Data provided
________________________________________
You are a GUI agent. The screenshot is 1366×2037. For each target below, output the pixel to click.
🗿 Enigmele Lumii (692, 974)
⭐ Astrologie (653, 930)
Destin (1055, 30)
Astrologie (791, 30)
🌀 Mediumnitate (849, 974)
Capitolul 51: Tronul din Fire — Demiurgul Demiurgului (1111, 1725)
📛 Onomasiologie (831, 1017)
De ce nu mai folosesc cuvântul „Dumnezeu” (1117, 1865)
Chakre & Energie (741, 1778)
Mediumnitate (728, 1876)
________________________________________
What needs to be done
Retype the listing above word for word.

Reply
You are a GUI agent. The screenshot is 1366×2037. For each target below, output the pixel to click.
🗿 Enigmele Lumii (692, 974)
⭐ Astrologie (653, 930)
Destin (1055, 30)
Astrologie (791, 30)
🌀 Mediumnitate (849, 974)
Capitolul 51: Tronul din Fire — Demiurgul Demiurgului (1111, 1725)
📛 Onomasiologie (831, 1017)
De ce nu mai folosesc cuvântul „Dumnezeu” (1117, 1865)
Chakre & Energie (741, 1778)
Mediumnitate (728, 1876)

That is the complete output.